On December 8, the 9th circuit struck down Nevada’s law, requiring an initiative petition to contain 10% of the last vote cast in each of 13 counties (Nevada has 17 counties). The case is ACLU v Lomax, no. 04-17033.
The decision was not surprising, since in 2003 the 9th circuit had also struck down a similar distribution requirement for Idaho initiatives.
The basis for these decisions is highly theoretical, and depends on the Equal Protection portion of the 14th amendment. Counties vary in population. State laws that require any type of statewide petitions to contain a certain number of signatures in a certain number of counties discriminate in favor of voters who live in small-population counties, and against voters who live in large-population counties. For example, even if every voter in Nevada’s two largest counties wanted to sign a particular initiative petition, but no voters in any other counties wanted to sign it, that initiative could not get on the ballot under the Nevada law. Yet the two largest counties have 87% of Nevada’s population.

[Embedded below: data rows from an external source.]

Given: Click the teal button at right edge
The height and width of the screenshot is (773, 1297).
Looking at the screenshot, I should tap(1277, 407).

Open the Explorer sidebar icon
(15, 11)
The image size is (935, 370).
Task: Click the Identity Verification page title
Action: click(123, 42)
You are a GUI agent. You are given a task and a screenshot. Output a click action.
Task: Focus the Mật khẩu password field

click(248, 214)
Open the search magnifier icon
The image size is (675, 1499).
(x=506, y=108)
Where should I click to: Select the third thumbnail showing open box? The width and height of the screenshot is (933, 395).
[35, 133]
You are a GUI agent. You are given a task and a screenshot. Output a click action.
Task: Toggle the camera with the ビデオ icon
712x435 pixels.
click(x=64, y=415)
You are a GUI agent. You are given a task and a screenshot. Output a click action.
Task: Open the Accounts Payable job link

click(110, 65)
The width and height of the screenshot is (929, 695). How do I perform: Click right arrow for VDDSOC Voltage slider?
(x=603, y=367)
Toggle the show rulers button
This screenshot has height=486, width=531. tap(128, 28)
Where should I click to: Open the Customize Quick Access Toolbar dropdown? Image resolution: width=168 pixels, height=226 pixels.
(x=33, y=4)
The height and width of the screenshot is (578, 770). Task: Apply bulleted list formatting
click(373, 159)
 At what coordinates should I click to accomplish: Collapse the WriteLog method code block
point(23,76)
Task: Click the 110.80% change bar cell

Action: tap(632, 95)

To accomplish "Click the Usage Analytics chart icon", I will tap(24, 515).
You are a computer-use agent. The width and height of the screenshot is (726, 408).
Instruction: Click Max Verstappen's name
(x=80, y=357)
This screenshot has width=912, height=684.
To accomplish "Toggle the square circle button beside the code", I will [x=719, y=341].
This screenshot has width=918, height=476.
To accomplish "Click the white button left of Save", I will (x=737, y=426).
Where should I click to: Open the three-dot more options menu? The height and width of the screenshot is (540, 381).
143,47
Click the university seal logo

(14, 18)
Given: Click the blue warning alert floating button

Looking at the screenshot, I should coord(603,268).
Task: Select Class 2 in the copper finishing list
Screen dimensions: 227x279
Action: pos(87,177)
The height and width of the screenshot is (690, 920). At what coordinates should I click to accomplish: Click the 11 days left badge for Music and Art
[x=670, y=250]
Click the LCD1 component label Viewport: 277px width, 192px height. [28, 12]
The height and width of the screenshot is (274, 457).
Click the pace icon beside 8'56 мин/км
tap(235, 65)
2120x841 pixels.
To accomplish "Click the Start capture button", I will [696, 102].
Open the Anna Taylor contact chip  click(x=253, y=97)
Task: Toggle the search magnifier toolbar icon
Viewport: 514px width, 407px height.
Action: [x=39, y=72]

Yet, if the situation were reversed, and an initiative was wildly popular in Nevada’s 15 smallest-population counties, and had no support in the two largest counties, it could qualify.
The only state that still has a county-distribution requirement for statewide candidate petitions is Pennsylvania. Pennsylvania requires candidates seeking a place on a statewide primary ballot to collect 2,000 signatures, with a certain number of signatures in each of 10 counties. It is overwhelmingly likely that this law would be invalidated, if someone were to sue. Pennsylvania state courts have upheld the law in the past, but those decisions were erroneous. No federal court has upheld the Pennsylvania distribution requirement. The Pennsylvania requirement applies to state office only, not federal office, but that is no defense.